Erica just called me. She woke up in a storage closet in Mike's building with one shoe and no bag. Can you check your photos from last night to see if she had it at the bar?
I justed realized that the word 'turd" is present in saturday
If you're ever in Seattle we should Fuck. Or get coffee, whatever.
Oh well. haha. i couldn't really understand what she was saying. i just nodded a lot. i guesss she found that sexy.
gotta love spring break
gotta love slutty girls from the south
he belly flopped onto the beer pong table, and almost boke his face, so at that point we decided swimming would be safer for him.
Im at target. Idk why I'm buying condoms AND a tutu for my cat. No one who dresses their cat up has ever gotten laid.
Okay, who took a picture of their pubes shaved into a dragon on my phone and made it the background?!
He just subscribed to one of my Spotify playlists.

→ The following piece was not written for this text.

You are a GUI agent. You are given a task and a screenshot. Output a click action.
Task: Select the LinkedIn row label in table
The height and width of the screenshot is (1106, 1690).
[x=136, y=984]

The next step is sex.
What? My family got wasted on patron and I threw up on my pants and said it was gravy. Hot mess.
I think i should wear mittens next time we have sex.

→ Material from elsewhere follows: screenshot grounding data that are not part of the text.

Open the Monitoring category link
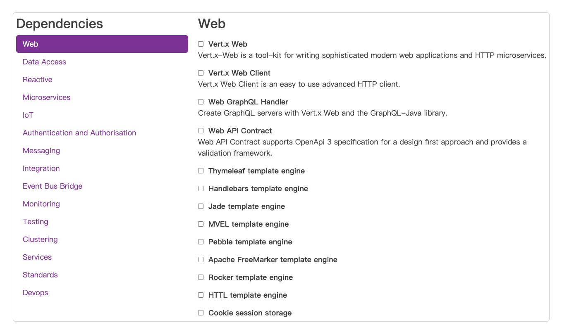 (x=41, y=204)
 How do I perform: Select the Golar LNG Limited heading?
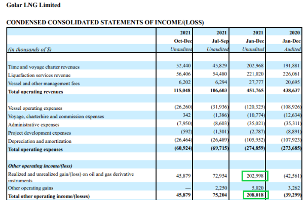tap(33, 5)
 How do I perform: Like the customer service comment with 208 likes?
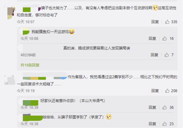click(167, 91)
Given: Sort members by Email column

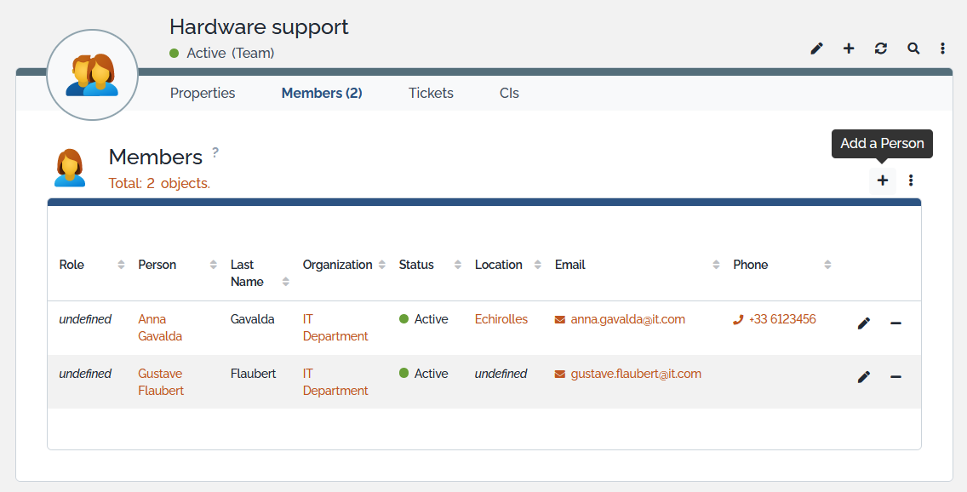Looking at the screenshot, I should (570, 265).
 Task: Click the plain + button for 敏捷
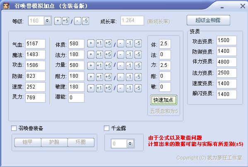[x=91, y=88]
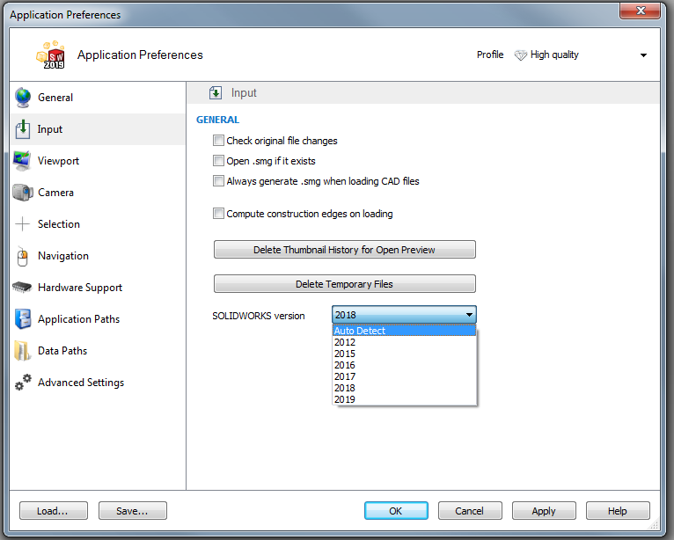Click the Camera icon in sidebar
674x540 pixels.
click(23, 193)
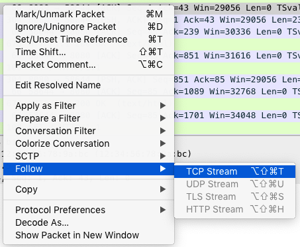The height and width of the screenshot is (247, 300).
Task: Choose Ignore/Unignore Packet
Action: click(x=89, y=27)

we both turned hook ups into relationships we are crushing this thing called life right now.
Woke up eating a pickle on the bathroom floor this morning in some random guys sweat pants.
Let's put it this way. Mom is bringing me a new shirt and I smell like lube.
He seemed genuinely disappointed when I told him I wasn't going to make out with him to Bring Me To Life by Evanescence so I feel like I've pinpointed the breaking point of this relationship
We fucked. Had a political debate. I won. So I sat on his face.